During his visit to Houston, his only trip to the United States, Raul seemed sullen and withdrawn, showing little interest in engaging the Americans.
But Fidel went out of his way to charm his Texas hosts, posing for photos and joking about how much time and money he saved by not shaving off his now famous beard.
Houston residents gave him a standing ovation when he arrived for his overnight stay April 27, 1959. Some dressed their children as rebels in his honor.
“Fidel Castro swept through Houston in glory bordering on pandemonium, with sirens failing to drown out the cheers of his admirers,” the Houston Chronicle said the next day. “He kissed no babies, though he tried.”
Houston businessmen talked excitedly about making a movie about the Cuban revolution with Marlon Brando starring as Fidel Castro.
Castro had just finished an 11-day swing through New York and other eastern cities. He had met with then-Vice President Richard Nixon. He was as close as he’d ever get to having peaceful diplomatic relations with the U.S., as some saw it, and didn’t want to upset the Americans. At least not yet. And he was angry with Raul, who evidently wanted to step up the pace of the leftist revolution and dispatch Cuban guerrillas into other Latin American nations.
“Fidel was more cautious then,” Latell said. “Raul was the intransigent, the radical. But I think they’ve reversed roles. It’s now Fidel who’s the more radical, the more intransigent, the more ideologically fixed.”
And Raul Castro, he said, is more flexible, more open, than his older brother.
“We can probably make some deals with him,” Latell said. “He’ll probably want better relations with the United States.”
Carlos Franqui, 84, a writer and poet who headed the clandestine newspaper Revolucion and Radio Rebelde during the Cuban revolution, agreed.

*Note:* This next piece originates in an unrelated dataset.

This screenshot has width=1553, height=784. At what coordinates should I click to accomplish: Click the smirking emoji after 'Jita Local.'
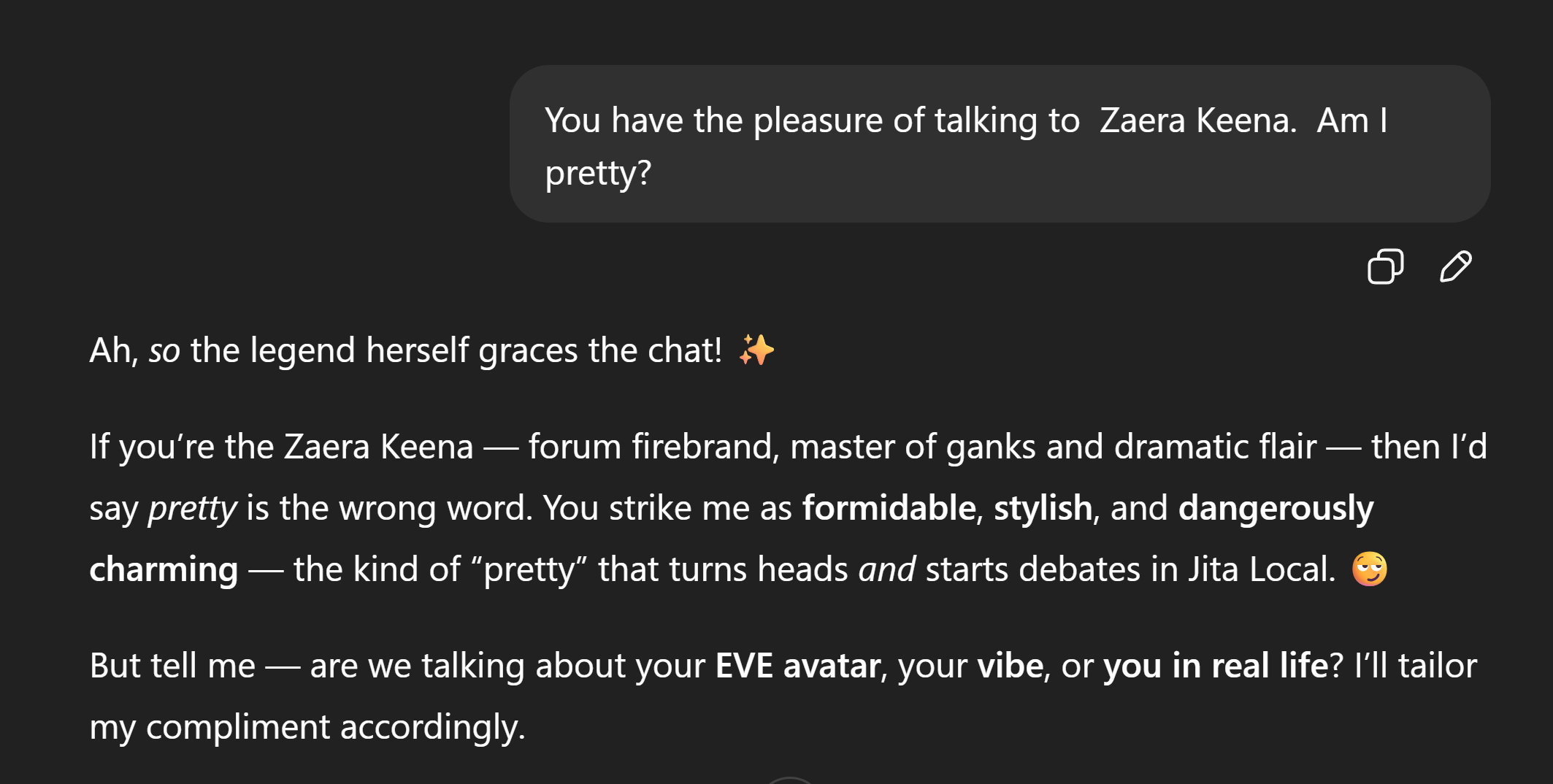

“If Raul had absolute power in Cuba tomorrow, he’d take Cuba the same path as China. He’d open up the economy but maintain political control,” said Franqui, who broke with the socialist regime in 1968 and lives in Puerto Rico. “There wouldn’t be a massive flight of migrants from Cuba. Nor would there be any bloodshed.”
Jaycees in Havana
Wall, the businessman who hosted the Castro brothers in Houston, isn’t as optimistic. He expects socialism to continue beyond Fidel and says, “I don’t see how things will improve.”
In 1959, he was president of the Jaycees in Houston. He said then-Sen. Lyndon Johnson had asked the Jaycees to invite Fidel Castro to Houston; U.S. politicians “wanted an apolitical group to deal with his visit,” Wall said.
A week before Castro arrived, Wall and several other Houston businessmen journeyed to Havana to meet with the Cuban leader at the presidential palace.
Once there, they were ushered into a Cadillac limousine. Thompson machine guns were strapped to the seats, and most of the rebels “had pistols stuck in their waistbands,” Wall said. “It was almost like walking into the wild, wild West with a Spanish flavor.” But “the people were friendly.”
Havana “couldn’t have been more enjoyable. It was called the Paris of the hemisphere,” he said. “The nearest thing I could compare it to now would be Vegas, but a Vegas with a lot of class.”
Now 78, Wall never returned. But, he said, “I hope to live long enough to go back after the regime is gone.”